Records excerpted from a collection
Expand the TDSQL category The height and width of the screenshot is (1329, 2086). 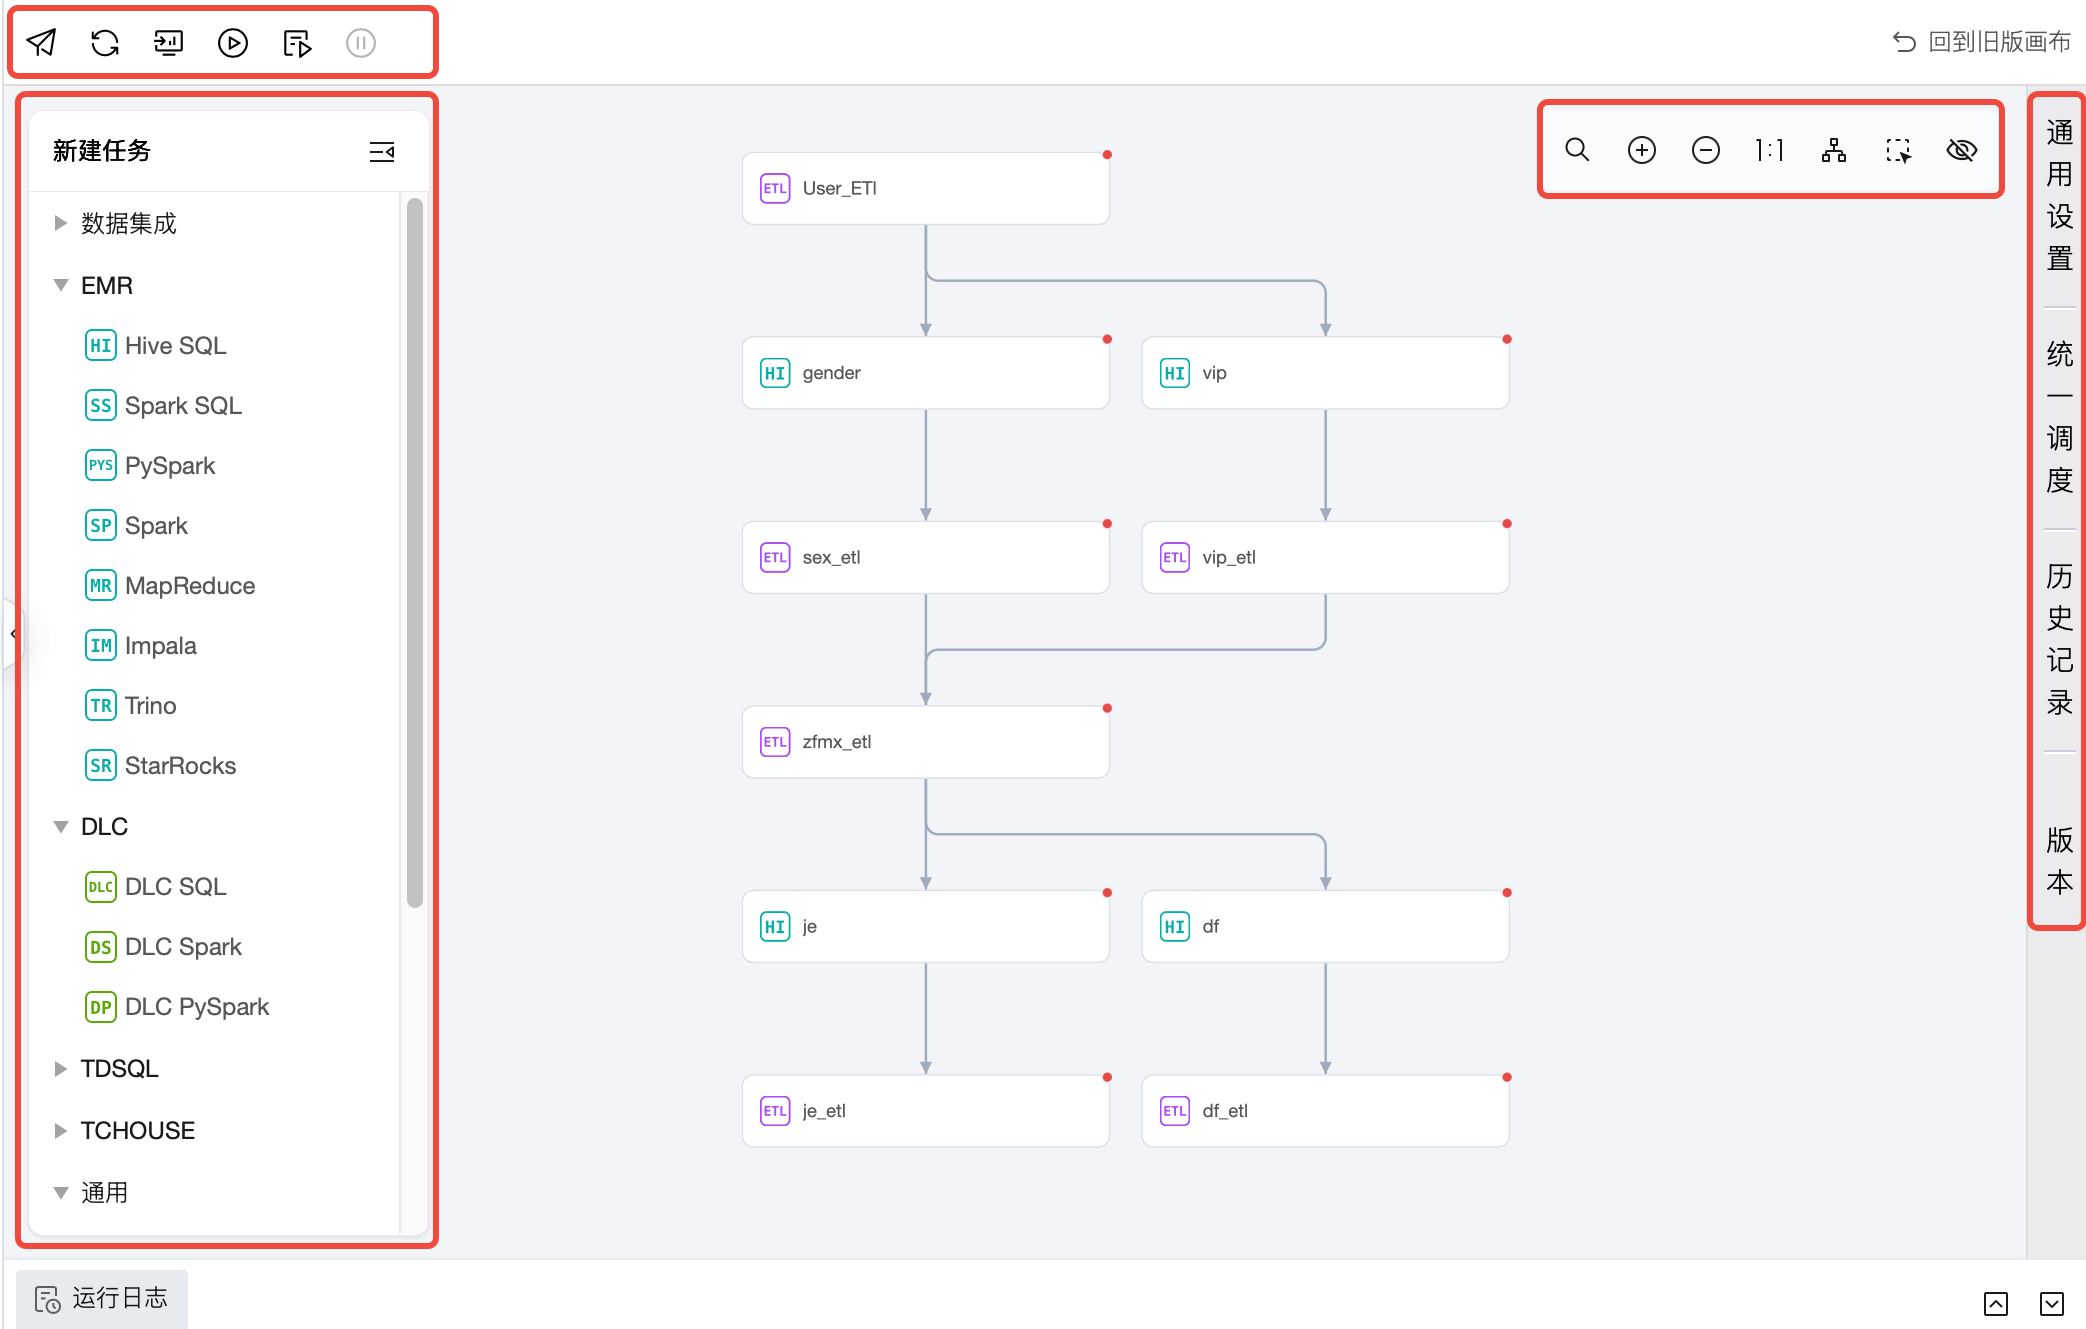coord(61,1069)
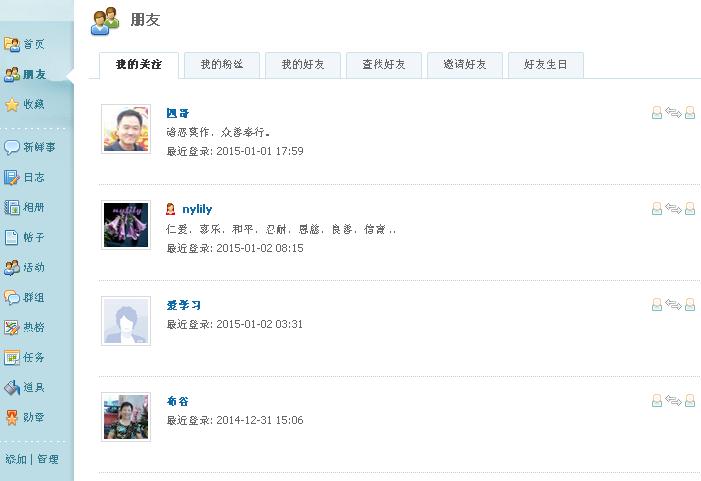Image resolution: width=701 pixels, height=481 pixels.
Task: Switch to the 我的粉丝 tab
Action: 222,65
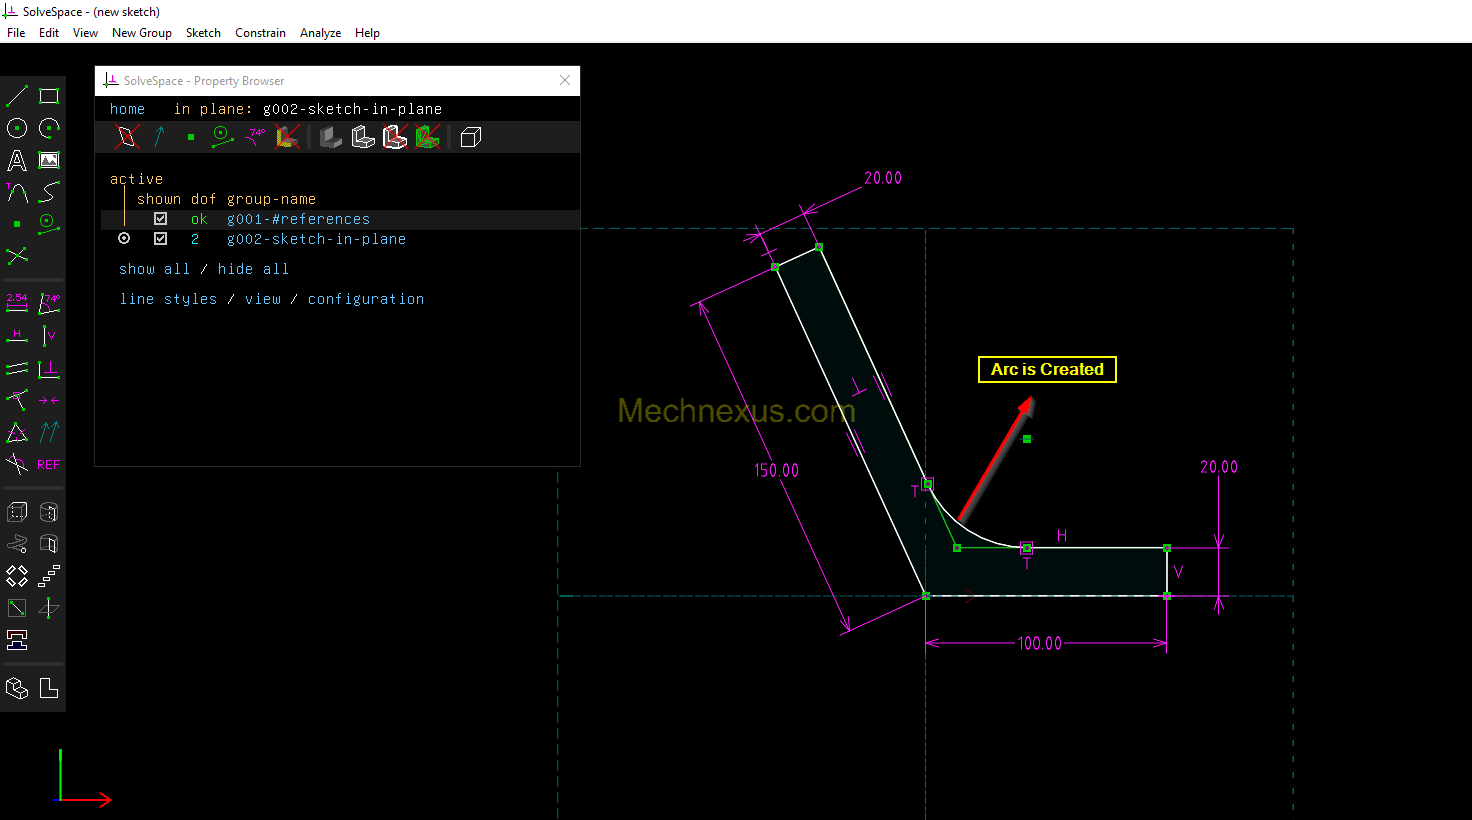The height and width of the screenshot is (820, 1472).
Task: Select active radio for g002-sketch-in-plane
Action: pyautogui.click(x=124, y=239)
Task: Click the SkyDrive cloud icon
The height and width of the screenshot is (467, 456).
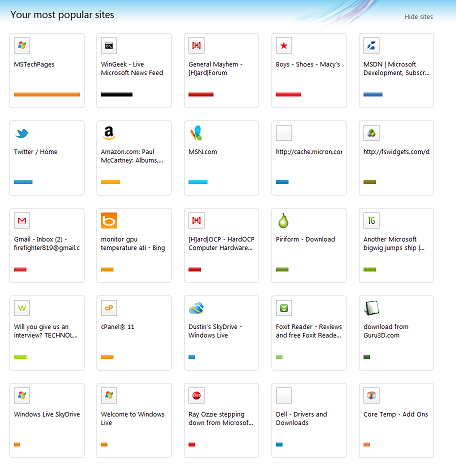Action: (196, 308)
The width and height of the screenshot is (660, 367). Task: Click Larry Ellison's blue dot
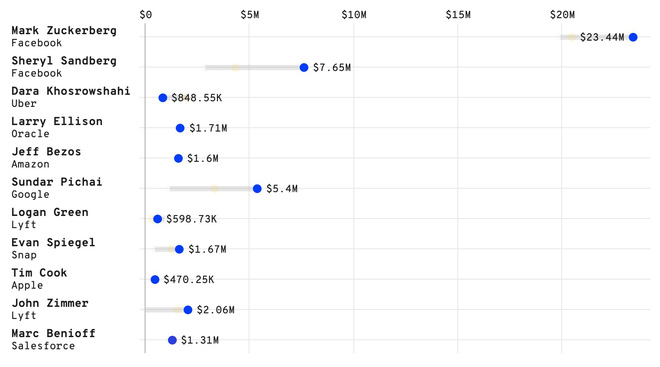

What is expected
Do not include pictures. Copy only the lines running from the line with "Task: Click the SkyDrive cloud icon" through the last line of the records, exactly as they appear.

Problem solution
Task: Click the SkyDrive cloud icon
The height and width of the screenshot is (467, 456).
Action: (196, 308)
The width and height of the screenshot is (660, 367). Task: Click Larry Ellison's blue dot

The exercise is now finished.